なぜ、コロナはこんなに超高温になるのでしょうか?

このコロナが加熱されるメカニズムはまだ分からず…
“コロナ加熱問題”と呼ばれるこの謎の解明は、太陽研究における大きな課題になっています。
※1.太陽を含めた恒星の“表面”は、通常は不透明な部分の最表層部のことを指す。これは“光球”と呼ばれ視覚的な表面と一致する。
今回の研究では、“電弱ホール効果”と呼ばれる現象を通じて、コロナ加熱のカギは素粒子“ニュートリノ”が崩壊して“光子”となるとする理論を発表しています。
この研究は、北海道大学の石川健三さんと北海道科学大学の飛田豊さんの研究チームが進めています。


熱以外の手段でエネルギーをコロナへ伝える仕組み

地球から見て太陽が月に完全に隠される“皆既日食”では、黒い影のような月の周りに白い光の環を観察することができます。
この環は、ラテン語で冠を意味する“corona”に因んで“コロナ”と名付けられています。

コロナの正体は、太陽の外側を覆うプラズマ化した薄い大気。
その温度は100万℃以上にも達しているんですねー

でも、太陽の表面温度は5500℃なので、コロナは表面と比べると実に200倍も高温なことになります。

炎がその温度以上に空気を加熱することがないのと同じように、コロナの高温は太陽放射だけでは説明ができません。
なので、コロナの高温は、熱以外の手段でエネルギーが伝えられていることを示しています。

このエネルギーの伝達手段が大きな謎に包まれているので、これまでコロナの加熱をうまく説明できていませんでした。

長年有力視されている説には“波動説”(※2)と“磁気リコネクション説”(※3)の2つがあるのですが、どちらも観測された現象だけでは、コロナの温度上昇を十分に説明できないという問題を抱えていました。

#### データ項目:

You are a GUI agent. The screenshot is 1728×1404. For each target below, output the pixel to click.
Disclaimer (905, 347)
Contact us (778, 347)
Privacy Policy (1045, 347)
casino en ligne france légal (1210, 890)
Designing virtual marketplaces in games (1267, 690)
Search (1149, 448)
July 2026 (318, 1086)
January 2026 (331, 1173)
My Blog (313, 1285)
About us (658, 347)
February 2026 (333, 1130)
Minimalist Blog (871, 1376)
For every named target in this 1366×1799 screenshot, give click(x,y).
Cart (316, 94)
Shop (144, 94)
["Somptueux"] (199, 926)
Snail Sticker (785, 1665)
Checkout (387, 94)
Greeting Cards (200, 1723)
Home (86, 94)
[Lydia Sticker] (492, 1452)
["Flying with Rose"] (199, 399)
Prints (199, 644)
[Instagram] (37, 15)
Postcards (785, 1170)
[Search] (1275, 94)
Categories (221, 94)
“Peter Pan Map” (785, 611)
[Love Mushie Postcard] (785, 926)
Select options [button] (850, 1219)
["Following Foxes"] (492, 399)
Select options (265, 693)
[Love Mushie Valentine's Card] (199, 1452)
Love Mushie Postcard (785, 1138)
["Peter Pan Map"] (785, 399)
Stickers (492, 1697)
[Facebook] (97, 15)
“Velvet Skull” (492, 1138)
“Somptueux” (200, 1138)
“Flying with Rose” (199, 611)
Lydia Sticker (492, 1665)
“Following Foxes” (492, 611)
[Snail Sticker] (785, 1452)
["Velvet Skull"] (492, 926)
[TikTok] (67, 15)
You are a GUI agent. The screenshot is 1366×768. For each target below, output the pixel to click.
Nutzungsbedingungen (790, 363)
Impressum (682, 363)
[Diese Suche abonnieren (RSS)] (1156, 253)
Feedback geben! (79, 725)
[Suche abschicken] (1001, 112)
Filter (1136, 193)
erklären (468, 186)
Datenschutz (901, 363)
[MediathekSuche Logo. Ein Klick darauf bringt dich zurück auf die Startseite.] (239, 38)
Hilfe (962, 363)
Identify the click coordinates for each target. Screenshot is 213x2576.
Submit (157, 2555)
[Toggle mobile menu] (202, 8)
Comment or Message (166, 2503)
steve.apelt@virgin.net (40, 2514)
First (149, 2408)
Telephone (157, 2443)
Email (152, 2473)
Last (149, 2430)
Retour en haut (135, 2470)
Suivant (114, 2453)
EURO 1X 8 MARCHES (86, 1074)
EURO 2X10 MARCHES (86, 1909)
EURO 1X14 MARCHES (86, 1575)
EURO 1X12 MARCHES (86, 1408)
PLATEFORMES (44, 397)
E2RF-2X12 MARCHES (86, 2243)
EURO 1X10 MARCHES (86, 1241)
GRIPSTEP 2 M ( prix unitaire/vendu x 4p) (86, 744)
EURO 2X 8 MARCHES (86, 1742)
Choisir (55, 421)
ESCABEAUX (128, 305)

#### タスク指示:
コロナ加熱問題についての本文を、一字も変えずに全文複製してください。

#### 正解出力:
なぜ、コロナはこんなに超高温になるのでしょうか?

このコロナが加熱されるメカニズムはまだ分からず…
“コロナ加熱問題”と呼ばれるこの謎の解明は、太陽研究における大きな課題になっています。
※1.太陽を含めた恒星の“表面”は、通常は不透明な部分の最表層部のことを指す。これは“光球”と呼ばれ視覚的な表面と一致する。
今回の研究では、“電弱ホール効果”と呼ばれる現象を通じて、コロナ加熱のカギは素粒子“ニュートリノ”が崩壊して“光子”となるとする理論を発表しています。
この研究は、北海道大学の石川健三さんと北海道科学大学の飛田豊さんの研究チームが進めています。


熱以外の手段でエネルギーをコロナへ伝える仕組み

地球から見て太陽が月に完全に隠される“皆既日食”では、黒い影のような月の周りに白い光の環を観察することができます。
この環は、ラテン語で冠を意味する“corona”に因んで“コロナ”と名付けられています。

コロナの正体は、太陽の外側を覆うプラズマ化した薄い大気。
その温度は100万℃以上にも達しているんですねー

でも、太陽の表面温度は5500℃なので、コロナは表面と比べると実に200倍も高温なことになります。

炎がその温度以上に空気を加熱することがないのと同じように、コロナの高温は太陽放射だけでは説明ができません。
なので、コロナの高温は、熱以外の手段でエネルギーが伝えられていることを示しています。

このエネルギーの伝達手段が大きな謎に包まれているので、これまでコロナの加熱をうまく説明できていませんでした。

長年有力視されている説には“波動説”(※2)と“磁気リコネクション説”(※3)の2つがあるのですが、どちらも観測された現象だけでは、コロナの温度上昇を十分に説明できないという問題を抱えていました。